Was ist mit Kindern und Familie?

Möller: Kinder sind für mich noch kein Thema, und da ich in einer festen Partnerschaft lebe, fehlt mir zurzeit nichts.

Wie findet man einen Partner, der akzeptiert, dass die Freundin täglich zwischen sechs und acht Stunden trainiert, schlechte Laune bekommt, wenn mal ein Training ausfällt, abends total kaputt ist und zudem aufs Essen achtet?

Möller: Ich habe so einen Menschen gefunden. Und der bringt viel Verständnis auf, weil er selbst zum Beispiel über die Langdistanz in Roth am Start war. Was das Essverhalten und die Disziplin betrifft, so bin ich als ehemalige Kaderathletin der Leichtathletik mit dem Leistungsgedanken groß geworden. Disziplin zu halten ist für mich keine Anstrengung. Und Leistung zu bringen, eine Selbstverständlichkeit. Aber ich genieße auch mein Leben. Diese Balance ist wichtig.

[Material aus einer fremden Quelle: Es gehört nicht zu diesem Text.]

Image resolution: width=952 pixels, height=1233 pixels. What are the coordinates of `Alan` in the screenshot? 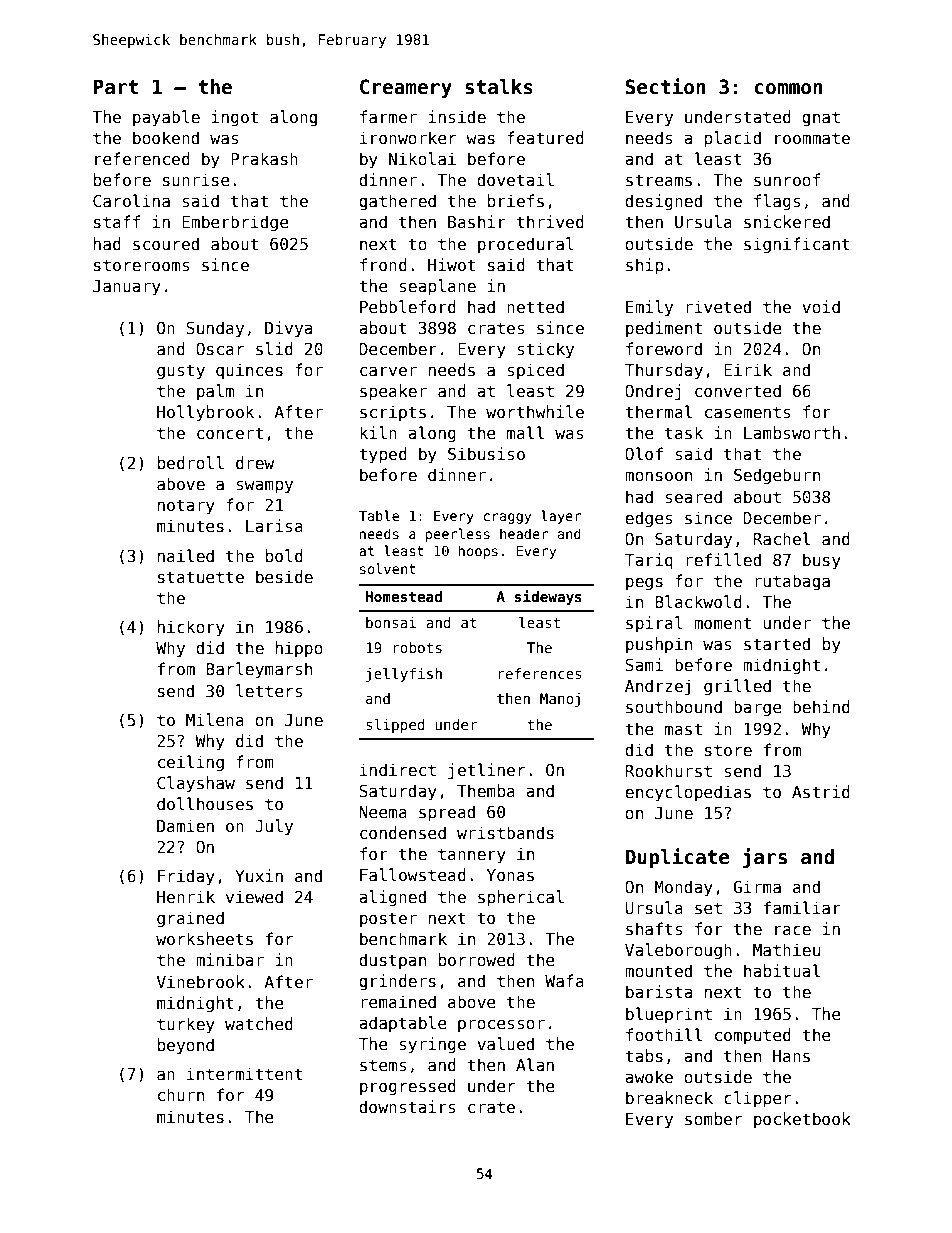 It's located at (535, 1064).
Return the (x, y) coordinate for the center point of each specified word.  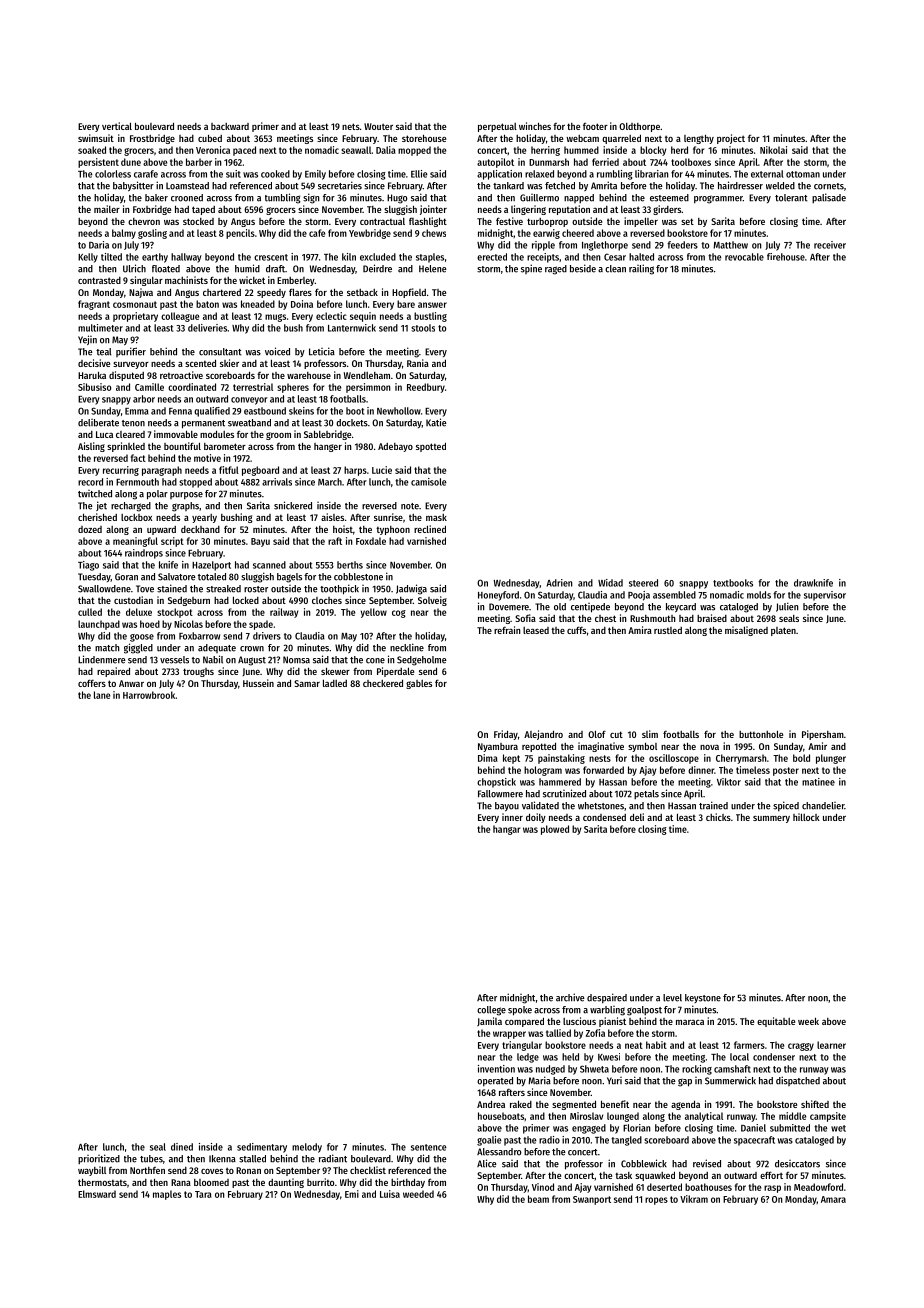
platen (783, 631)
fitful (229, 470)
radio (549, 1140)
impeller (641, 222)
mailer (107, 209)
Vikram (694, 1199)
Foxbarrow (199, 636)
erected (492, 257)
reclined (430, 529)
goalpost (644, 1011)
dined (182, 1147)
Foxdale (371, 541)
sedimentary (262, 1148)
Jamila (489, 1021)
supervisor (825, 596)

Wie sieht Genuss bei Ihnen aus?

Möller: Mein Freund Stefan und ich kochen regelmäßig zusammen, meistens sogar jeden Abend. Ich achte zwar auf meine Ernährung, das heißt Kohlehydrate, Eiweiß und Vitamine. Doch ein Stück selbst gebackener Kuchen zum Kaffee muss sein. Und sein Risotto mit Meeresfrüchten ist der Hammer. Wir verzichten als Athleten auf so viel. Manche werden dadurch krank. Deshalb gönne ich mir Auszeiten und genieße auch.

Wer kocht besser?

Möller: Ganz klar mein Freund. Ich bin in der Küche zuständig für die Hilfsarbeiten.

Wer ist der bessere Athlet?

Möller: Stefan ist von Beruf Lehrer. Das erklärt eigentlich alles.